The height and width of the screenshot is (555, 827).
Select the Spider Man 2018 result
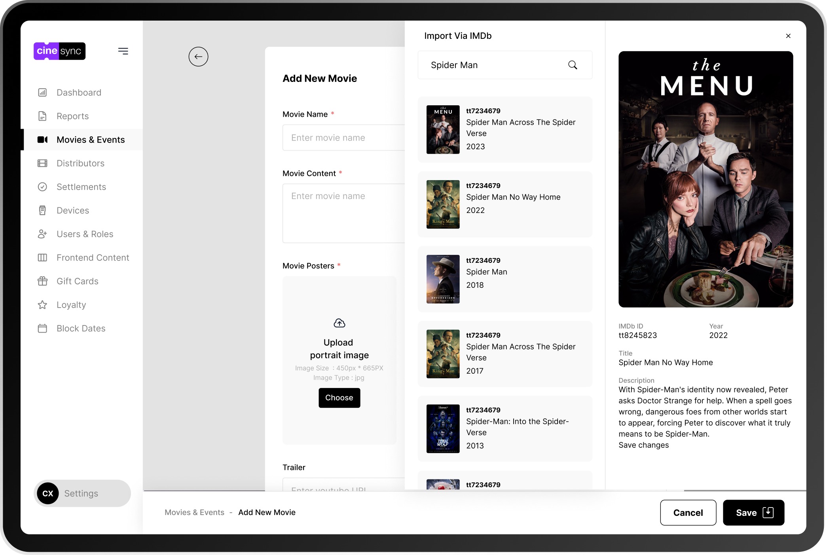[505, 279]
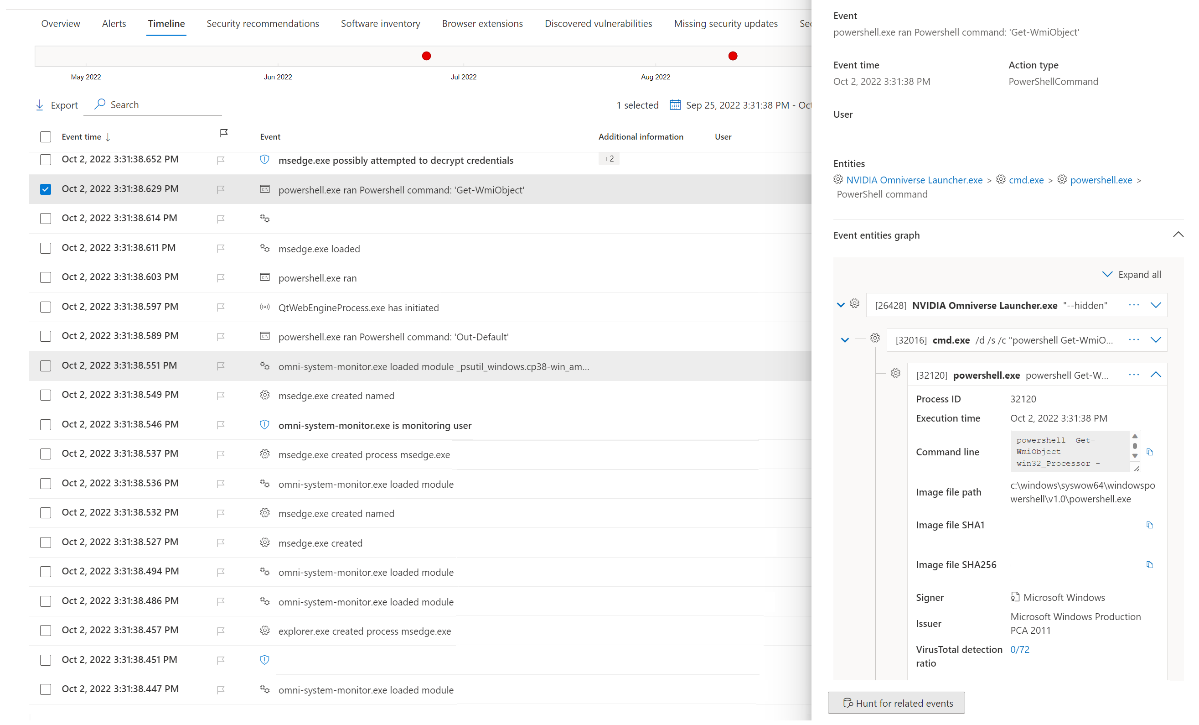The height and width of the screenshot is (725, 1199).
Task: Click the calendar date range icon
Action: tap(675, 105)
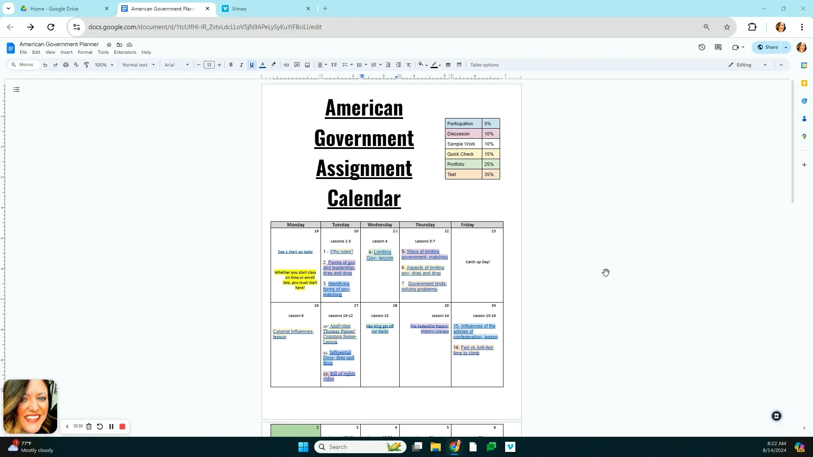Click the print icon
The image size is (813, 457).
(x=66, y=65)
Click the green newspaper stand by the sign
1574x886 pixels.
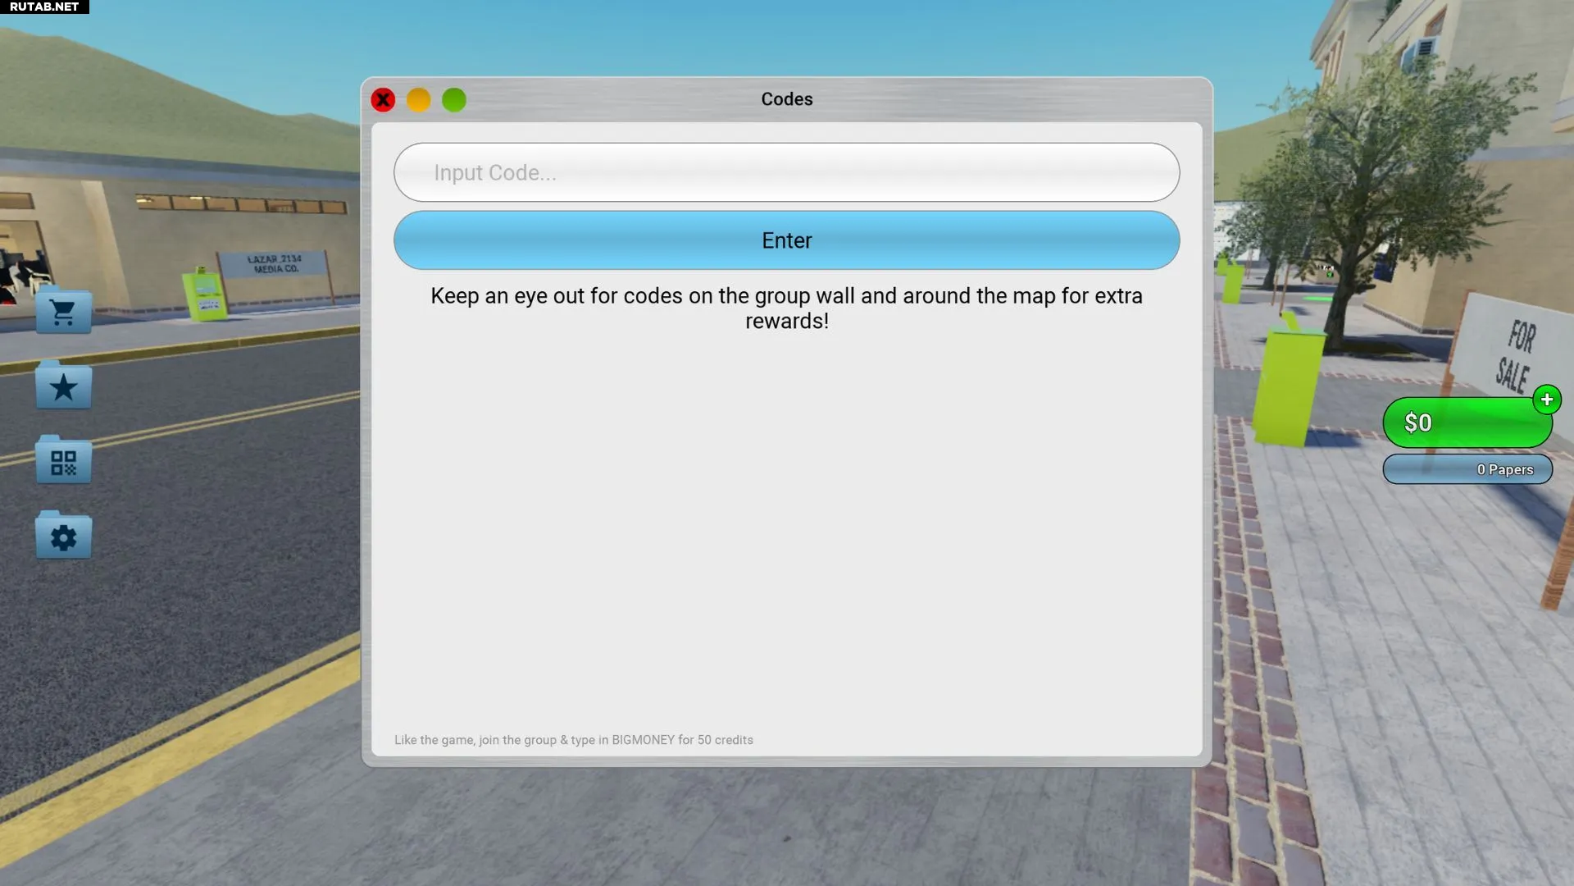pyautogui.click(x=204, y=294)
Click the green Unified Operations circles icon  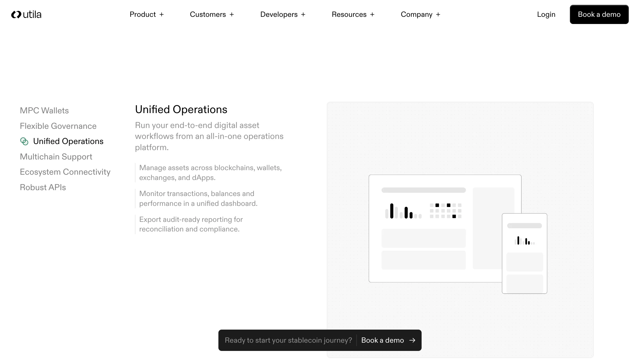coord(24,141)
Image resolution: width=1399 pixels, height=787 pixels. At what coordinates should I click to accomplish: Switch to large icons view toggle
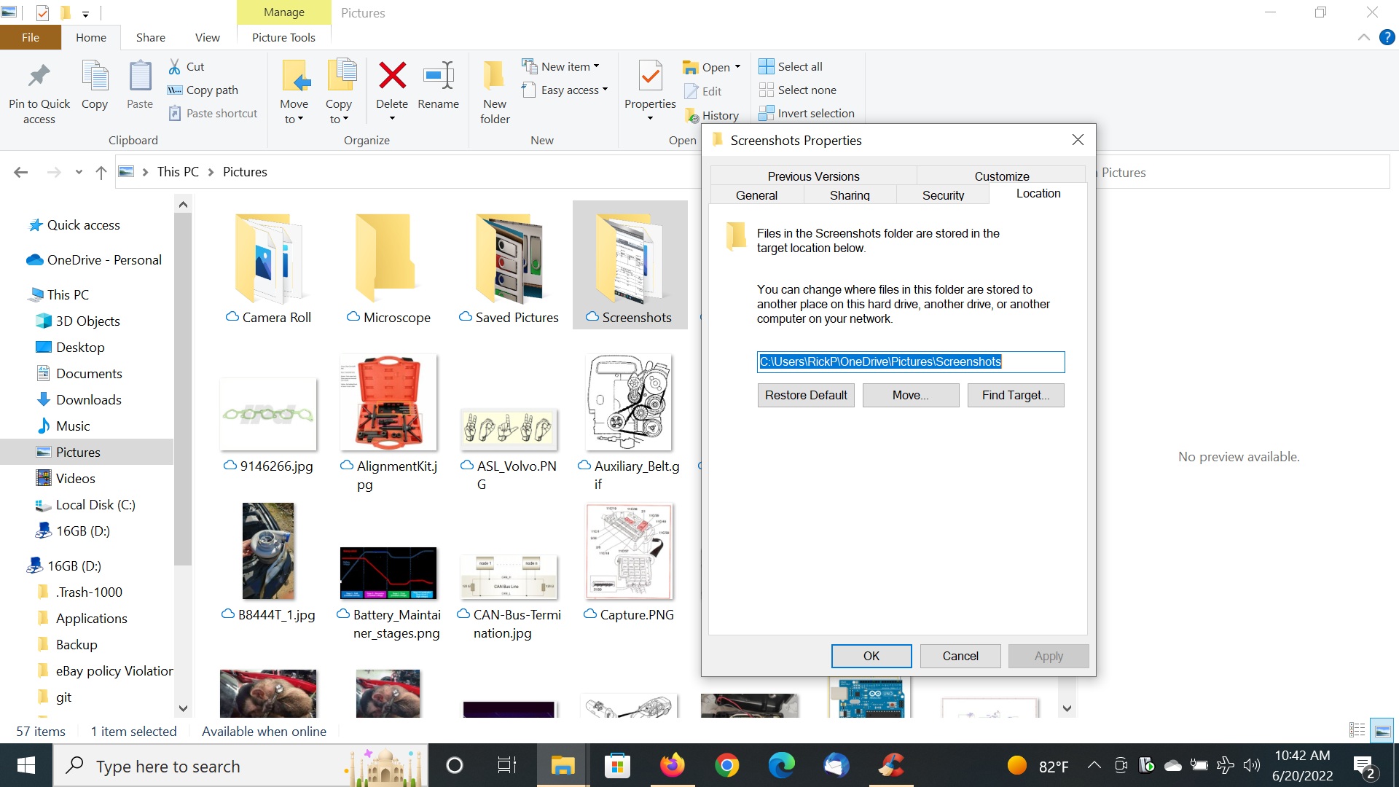[x=1382, y=730]
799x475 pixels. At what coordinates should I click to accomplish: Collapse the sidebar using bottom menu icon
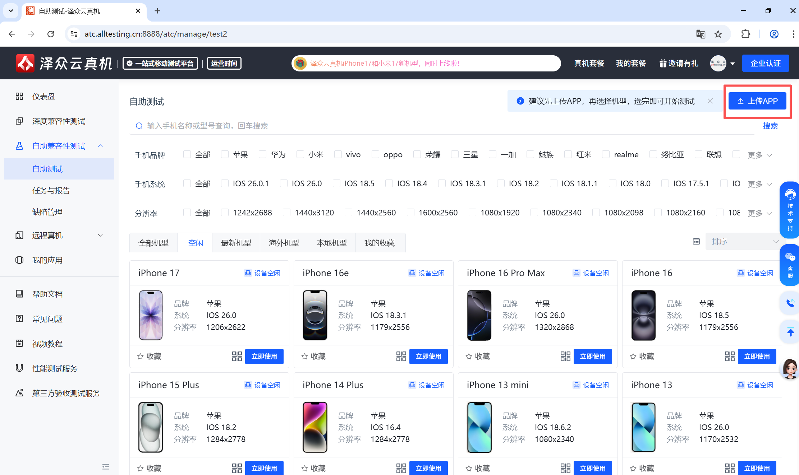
= = = = =
__Work required__:
Starting at the line that contains "Image resolution: width=1399" and ending at the final line of the data, reproduce each line exactly. Pictures stay out of the copy.

__Task answer__:
Image resolution: width=1399 pixels, height=787 pixels. At what coordinates should I click to accomplish: Switch to large icons view toggle
[x=1382, y=730]
799x475 pixels. At what coordinates should I click to accomplish: Collapse the sidebar using bottom menu icon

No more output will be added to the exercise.